Exercise objective>
Output as a JSON list of strings the lines from the line with "This screenshot has height=896, width=1350." to the line with "click(246, 1449)", one string per line, with blank lines omitted.

Source data>
▬▬▬▬▬▬▬▬▬▬

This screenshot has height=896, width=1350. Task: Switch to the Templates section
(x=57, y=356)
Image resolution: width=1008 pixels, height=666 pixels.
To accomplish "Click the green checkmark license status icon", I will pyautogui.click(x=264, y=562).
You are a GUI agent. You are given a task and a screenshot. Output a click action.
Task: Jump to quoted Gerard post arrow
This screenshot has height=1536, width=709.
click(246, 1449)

▬▬▬▬▬▬▬▬▬▬

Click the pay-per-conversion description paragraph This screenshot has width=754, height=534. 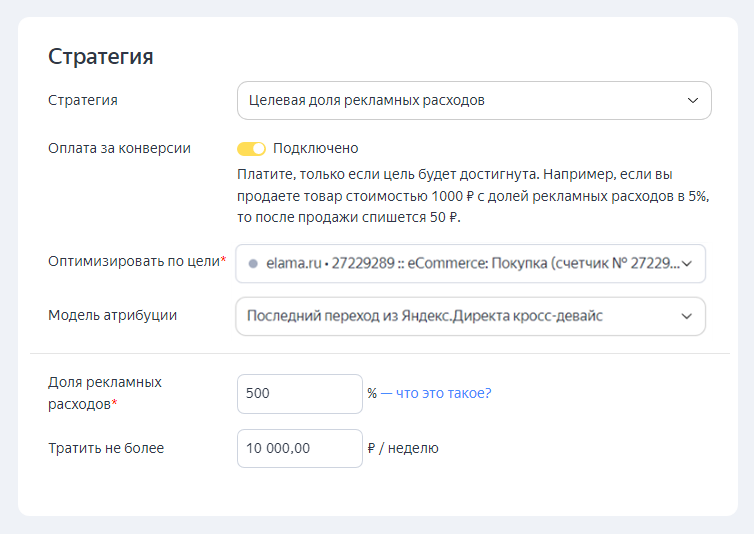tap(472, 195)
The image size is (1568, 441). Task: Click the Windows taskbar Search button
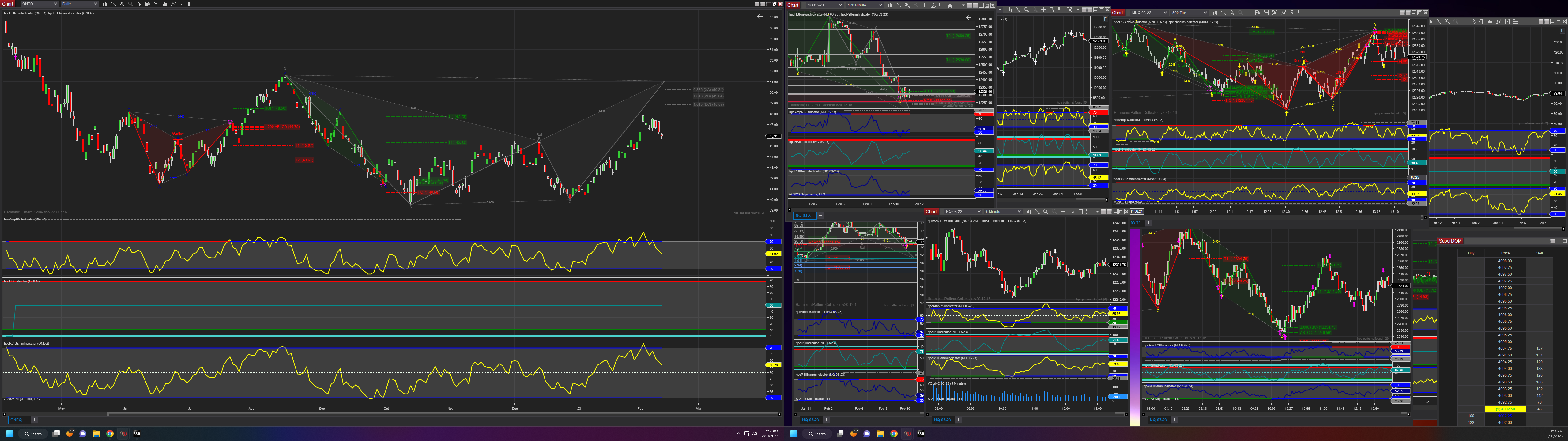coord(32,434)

▬▬▬▬▬▬▬▬▬▬

Expected output>
[
  "This screenshot has height=896, width=1350. Task: Switch to the Templates section",
  "(x=57, y=356)",
  "Image resolution: width=1008 pixels, height=666 pixels.",
  "To accomplish \"Click the green checkmark license status icon\", I will pyautogui.click(x=264, y=562).",
  "You are a GUI agent. You are given a task and a screenshot. Output a click action.",
  "Task: Jump to quoted Gerard post arrow",
  "This screenshot has height=1536, width=709.",
  "click(246, 1449)"
]